**Assigned task:** Down to the last character, repeat the entries beneath this task.

**Dataset entries:**

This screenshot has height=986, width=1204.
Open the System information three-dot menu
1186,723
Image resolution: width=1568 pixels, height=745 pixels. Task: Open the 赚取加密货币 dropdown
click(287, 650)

**The completed task:**
This screenshot has height=986, width=1204.
Open the System information three-dot menu
1186,723
Image resolution: width=1568 pixels, height=745 pixels. Task: Open the 赚取加密货币 dropdown
click(287, 650)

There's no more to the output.